Javier Aguirre, director de Servicios de Reingreso para el condado de Santa Clara, dijo que de los 55,000 personas en libertad condicional en el estado, entre 2,500 y 3,000 viven en el condado de Santa Clara.

Los servicios de reentrada ofrecen a las personas en libertad condicional un programa de 180 días y trabaja con alrededor de 80 a 100 personas en libertad condicional por día. Cada persona en libertad condicional está vinculada con servicios de empleo, programas de tratamiento por abuso de sustancias para pacientes ambulatorios, servicios de vivienda, servicios médicos y más. El objetivo, dijo Aguirre, es atender las necesidades inmediatas de las personas en libertad condicional y hacer que se recuperen.

En una encuesta reciente sobre la importancia de votar, las personas en libertad condicional dijeron que votar es "muy importante".

“Una forma de reintegrarse es expresar su posición sobre asuntos que impactan en sus comunidades… y el derecho al voto es uno de esos derechos que pueden usar para ejercer su voz”, dijo Aguirre.

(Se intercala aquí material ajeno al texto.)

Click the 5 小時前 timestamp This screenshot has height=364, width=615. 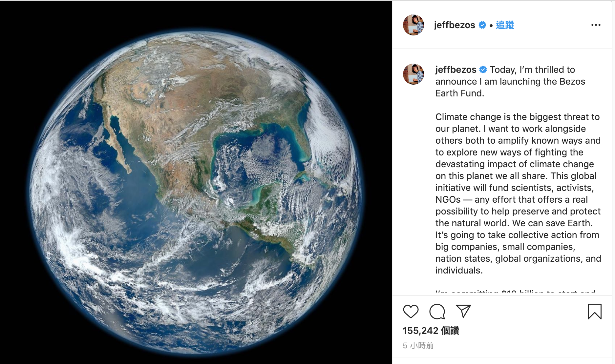(x=418, y=346)
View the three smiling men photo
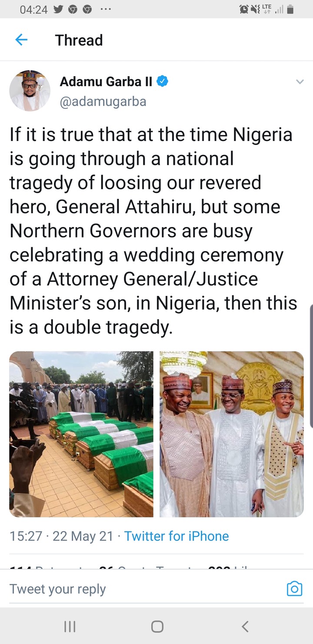The height and width of the screenshot is (644, 313). coord(232,434)
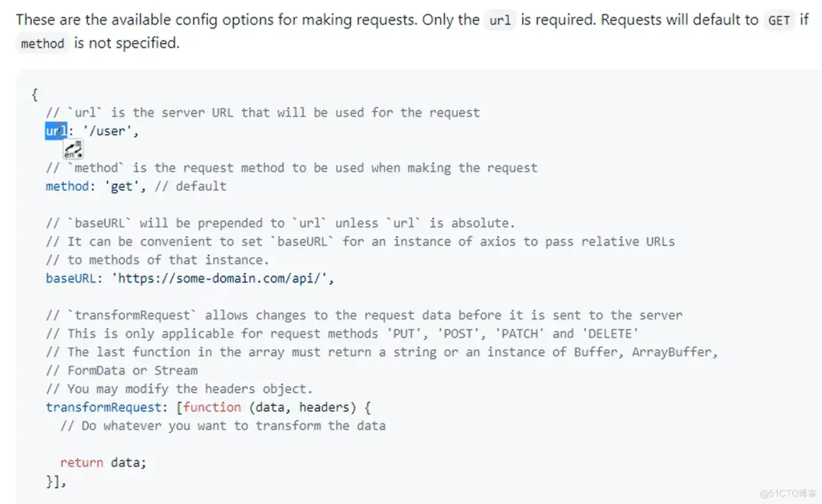Click the transformRequest property name
Screen dimensions: 822x504
103,407
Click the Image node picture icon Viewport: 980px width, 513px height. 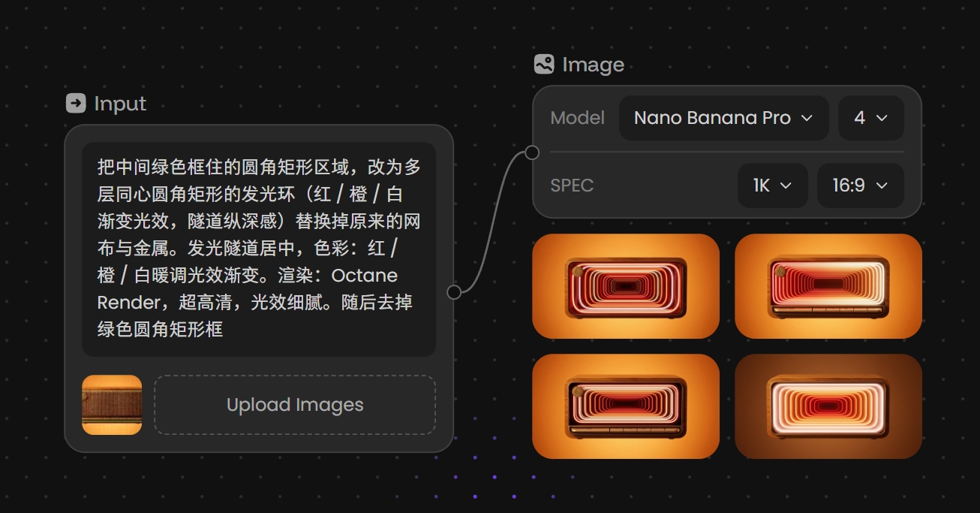(x=544, y=65)
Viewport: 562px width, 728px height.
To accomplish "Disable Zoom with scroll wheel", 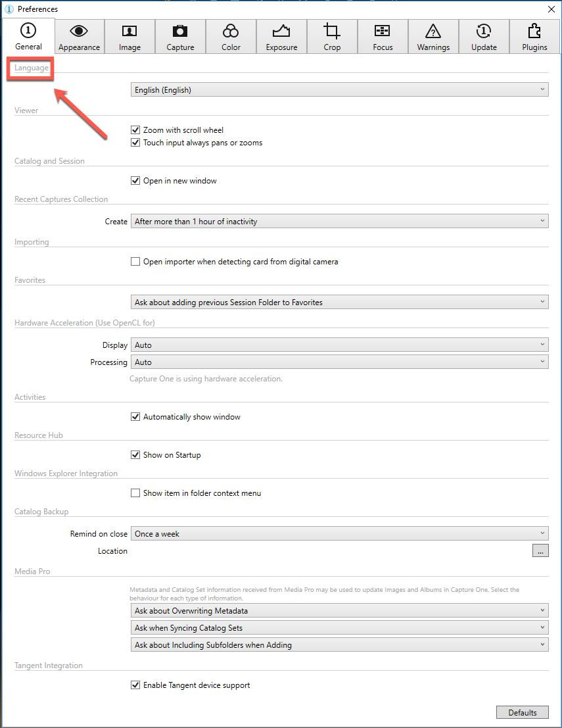I will (x=135, y=130).
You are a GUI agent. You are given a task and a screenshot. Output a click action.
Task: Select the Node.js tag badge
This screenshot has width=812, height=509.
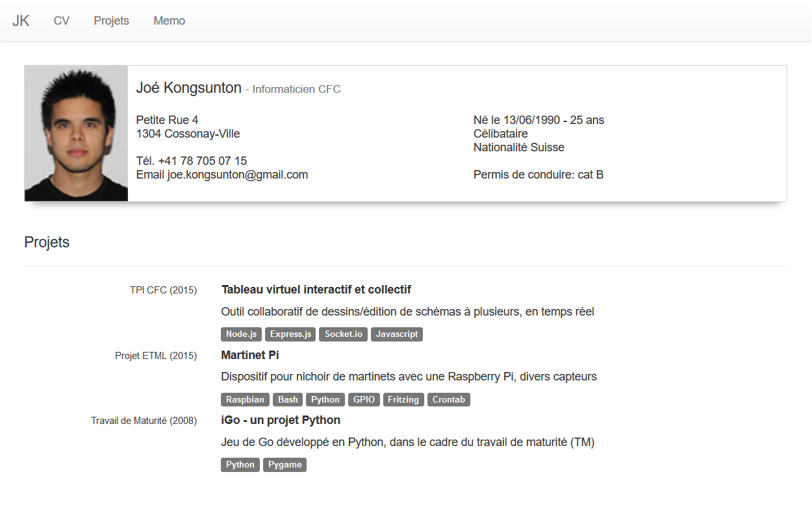click(241, 334)
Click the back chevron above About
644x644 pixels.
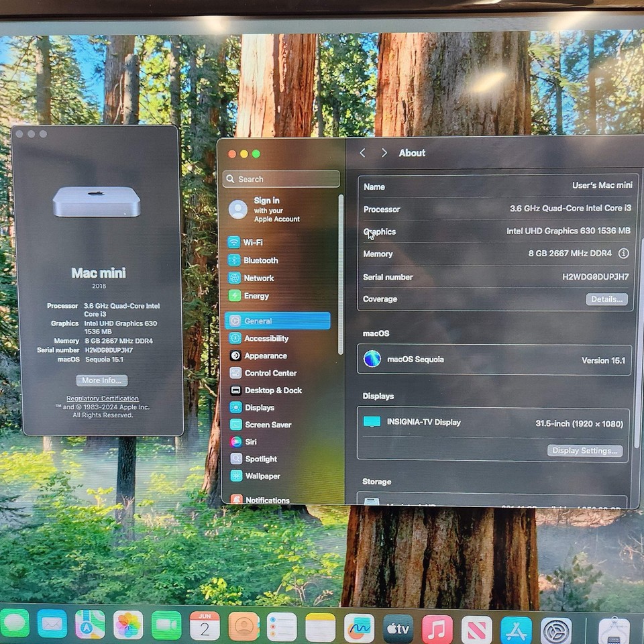[362, 153]
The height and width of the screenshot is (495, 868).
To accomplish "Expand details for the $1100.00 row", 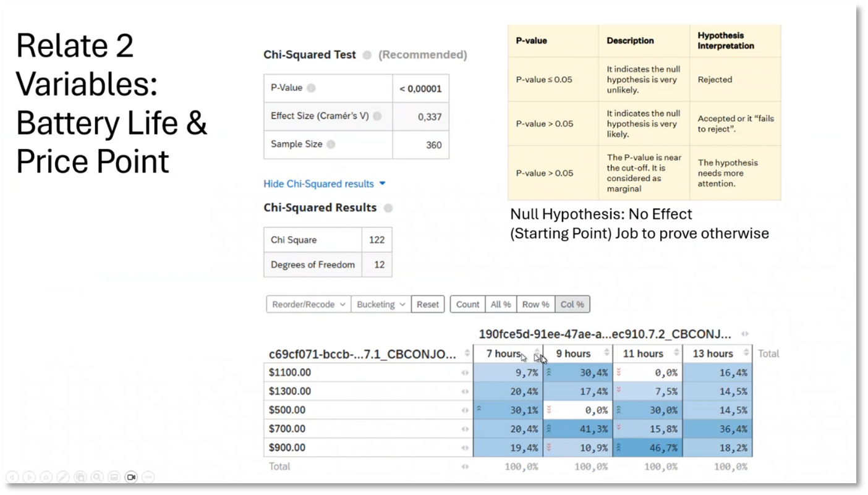I will tap(465, 373).
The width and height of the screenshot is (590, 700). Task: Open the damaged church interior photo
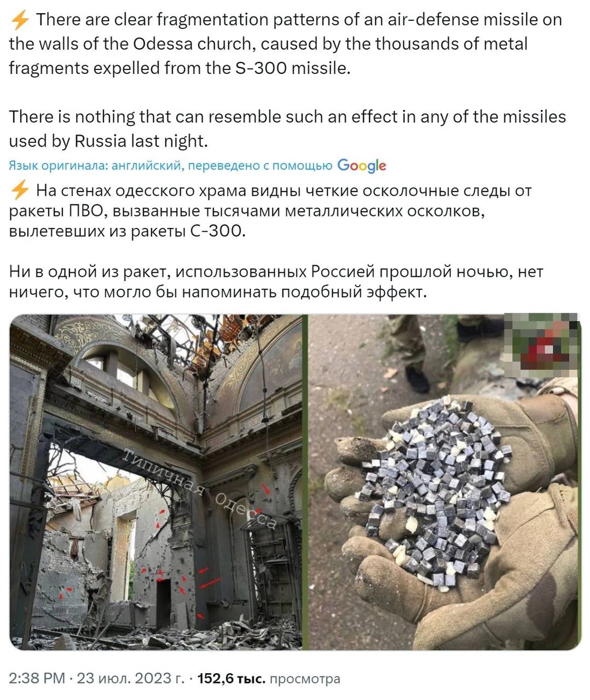point(156,482)
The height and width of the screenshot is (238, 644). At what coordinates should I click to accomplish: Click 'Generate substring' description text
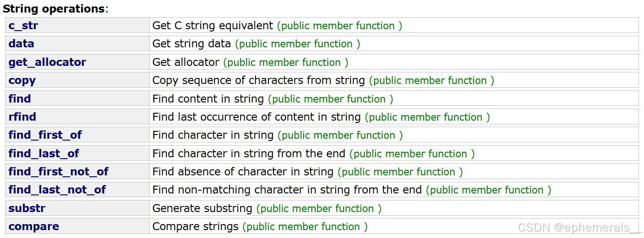[203, 208]
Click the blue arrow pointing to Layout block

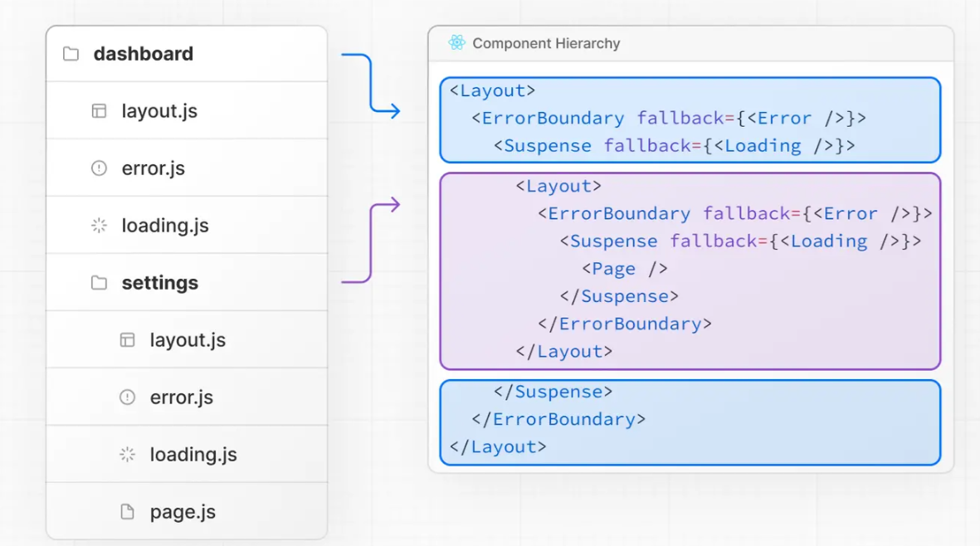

José González, un liberado en libertad condicional, se enteró de la campaña de la Prop.17 a través del Coalición contra la reincidencia, una organización que ha ayudado a personas en libertad condicional, tanto adultos como jóvenes, a reintegrarse desde su creación en 2013.

González fue encarcelado a los 16 años, en prisión durante 19 años y fue liberado en 2015. Una vez fuera de prisión, dijo que su enfoque principal era reintegrarse de la manera que quería: ir a la escuela, conseguir un trabajo y concentrarse en encontrar un hogar. Pero apuntó a más.

“Cuando te liberan o te dan de alta, estás en el camino correcto”, dijo. "¿Qué mejor manera de reintegrarse que, al menos, (tener) la oportunidad de votar, no solo por los funcionarios electos locales, sino también por los funcionarios electos nacionales?"

González dijo que la mayoría de las personas con las que habló sobre la campaña de la Prop. 17 no sabían que las personas en libertad condicional no podían votar, un tema que ha afectado en gran medida a las comunidades marginadas durante décadas.

“Podían entender que alguien actualmente encarcelado no votara, pero si eras 'libre', por así decirlo, y pudieras conseguir un trabajo y conducir un automóvil con una licencia registrada y seguro, no sabían que aún no podías a votar ”, dijo.

Si bien el número de personas en libertad condicional puede parecer 55,000 según las métricas de Franco-Clausen y Aguirre, González dijo que cree que el número es mucho mayor.

“Cuando finalmente salgan de la libertad condicional, (los que están en libertad condicional) pueden ni siquiera saber que tienen la opción (de votar)”, dijo. "Supongo que este número crecerá exponencialmente una vez que se apruebe una ley como esta".

Aguirre dijo que las personas en libertad condicional tienen mucho que ganar votando, principalmente en relación con sus familias.

“Muchos de nuestros clientes tienen hijos y muchos de sus hijos están en los sistemas escolares”, dijo. “Desde una perspectiva local, ellos tienen voz sobre quién debería estar en la junta escolar local, que toman decisiones que impactan la educación de sus hijos”.

Hay muchas propuestas en la boleta electoral de California que podrían conducir a importantes reformas de la justicia penal, que incluyen Prop. 20 y Prop. 25. “Hay muchas personas y muchos puestos que están privando a las personas de ejercer su derecho al voto, y la Prop. 17 es una forma de eliminar una de esas limitaciones”, dijo Aguirre.

Para aquellos que se oponen a la Prop. 17, González dijo que deben tomar en consideración que una vez que una persona es encarcelada, ese es el castigo.

“Después de la liberación, eso significa que la sentencia ya se cumplió y se consideró que eran elegibles para regresar a sus hogares ya la sociedad”, dijo. "Eso también debería venir con el hecho de que no deberían ser vistos como menos personas".